Hi all,
I am using a DataLoader to feed x and y to my model during training. However, the y object is a built-in python dictionary containing 2 types of labels y = {‘target1’ : Tensor1 , ‘target2’: Tensor2}.
I want to load y into the gpu. However, this is not possible directly on the dict. I know that I could extract target 1 and 2, load them separately into cuda and provide this data to the model as such:
target1 = y[‘target1’].to(device)
target2 = y[‘target2’].to(device)
model(x, target1, target2)
But, for many reasons, I have made the design decision to feed the dict to the model directly:
Model(x,y)
Is there an elegant solution for this ? I see 2 options and for both I have no clue if they are sound:
-
untangle Y within the .forward() method of my model.
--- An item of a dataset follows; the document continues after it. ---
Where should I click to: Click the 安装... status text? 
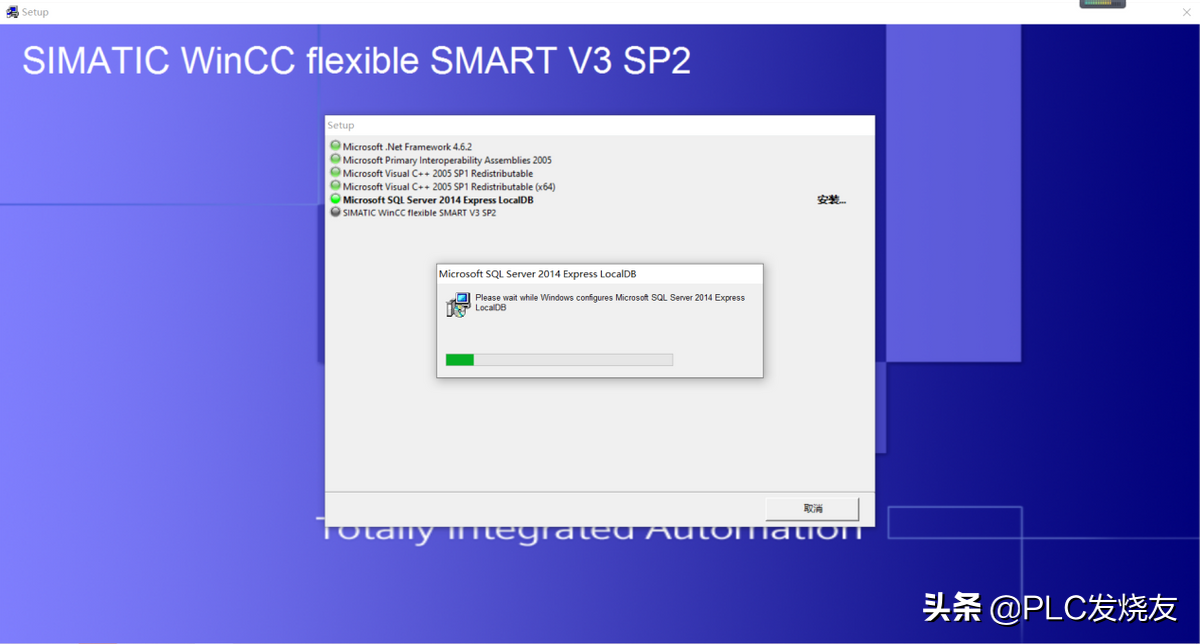(x=831, y=200)
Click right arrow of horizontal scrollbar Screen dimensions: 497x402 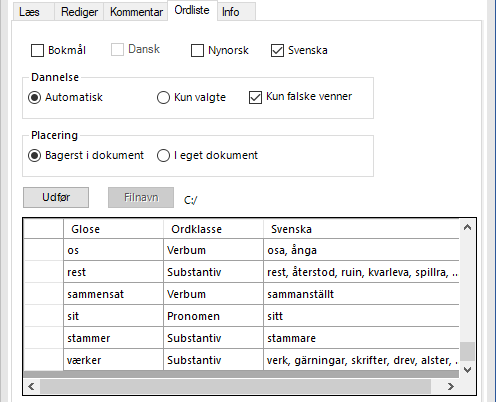tap(451, 386)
Meaning that I would extract the targets from the Y dictionary inside the .forward method and send them to the gpu inside.
-
Sending the values in my Y dictionary to the gpu separately but keep them in the dict structure.
y[‘target1’] = y[‘target1’].to(device)
y[‘target2’] = y[‘target2’].to(device)
model(x, y)
For both methods I am worried about unwanted inneficiency. Could anyone help me with understanding if those methods would make sense and if not, why not and what else can I try ?
Thanks !